先生は夏がやって来ようとも変わらず教壇に立ち、抑揚のない声で授業を進める。授業中に目が合うことは絶対にない。私が大きな音を立てて椅子や机をずらそうとも、空気を読まないくしゃみをしても、うるさく男子生徒と喋っていても私と先生が視線上で交わることは決してない。私は授業が終わる度に先生を嫌いになって、授業が始まる度に先生を好きになる。
その日は、気のない生徒とキスをした。昨日、ホースで水をまいた場所で強く肩を掴まれながら、交わされる唇は濡れていた。顔を赤く染めながら、名前しか知らない彼は、また明日と言い、はにかみながら帰って行った。手を振り、彼の姿が見えなくなると、ずるずると地面に座り親指を噛んだ。フェンスを挟んだグラウンドにはラグビー部の練習風景が見える。当然、ルールなんて分かるはずもない。

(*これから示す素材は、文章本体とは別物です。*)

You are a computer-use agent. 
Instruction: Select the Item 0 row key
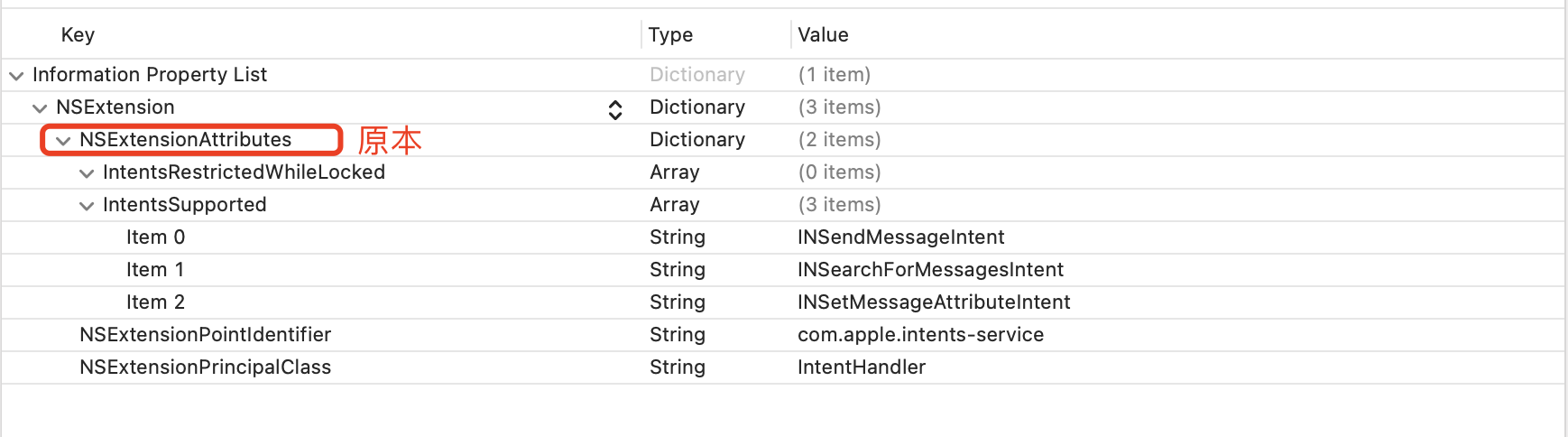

私は寮に帰ることはせず、先生が使っている宿直室へと足を進めた。どうしても会いたくてたまらなかったが、宿直室に当の本人はいなかった。先生、怒るだろうなとは思いつつも、靴のまま畳の部屋に上がり寝転んだ。先生と初めて会った時を思い出す。先生が拒もうとも、あんなに苦しくて甘い思い出はそう簡単に消えやしない、私の日常はあの時に置いてきてしまった。
寝返りを打って、隙間の開いた襖に自然と目が行った。見覚えのあるものが、はっきりと目に入る。いつの間にか近付いていた足音にも気付かず、私は無心にそれを手に取っていた。
「何している」
「先生、昨日私の部屋に来たんですね」
「…あ?」
「手紙届けてきたの先生なんですね。嬉しい」
振り返って先生の冷たい目を見つめた。これ以上ないというほどの情をこめて。けれど、先生は私が握っていた手紙を取り上げ、髪を掴んで私を畳から引きずりおろした。
「土足で上がるんじゃねえよ、汚ねえだろ」
「痛い、先生」
「とっとと帰れ」
「嫌だ。だって先生、」
「その手紙は俺のじゃない」
「嘘!それなら、何でここにあるの」
髪を掴む先生の手を爪で引っかきながら、ついに涙がこぼれた。先生はどうしようもない嘘つきだ。
「嘘つき、ぜんぶぜんぶ嘘!私、知らないわけじゃないんだよ」
泣き叫ぶ私はずいぶんと醜いだろう。涙がこぼれてから先生の顔はよく見えていない。先生の足にすがりながら私は思い出を巻き戻していく。先生は、高校の入学式に遅れた私を淡々と叱りつけながら体育館まで付き添ってくれて、友達がなかなか出来なくてトイレで昼を食べようとする私を無理やり、この部屋を掃除しろだなんて理由をつけて一緒に昼休みを過ごしてくれたり。友達が出来てからも先生は何かと私に掃除を言いつけたし、課題が終わらない時は怖かったけど先生なりに教えてくれた。その後に先生が出してくれるコーヒーが苦かったけど私は大好きで。それから、私が階段から落ちた時、保健室に先生はやってきて寝ている私の髪を撫でて、そして頬に触れたあと耳元で囁いたのも。
「私ね、あの時起きてたんだよ」
「…言うな」
「あれから私、独りよがりでもいいから自分の中でこう願ってた。先生と私は秘密の恋人だって」
寂しい夢を私は抱き続けていたのだ。私はひとしきり泣き終え、肩でえづきがら床にうずくまる。先生に起きあがらせられて、目に見えない汚れでも落とすかのように私の体をはらった。
「とにかく、手紙は俺のじゃない。落ち着いたらすぐに帰れ」
変わらない目で先生は言った。嫌いだ、先生なんて。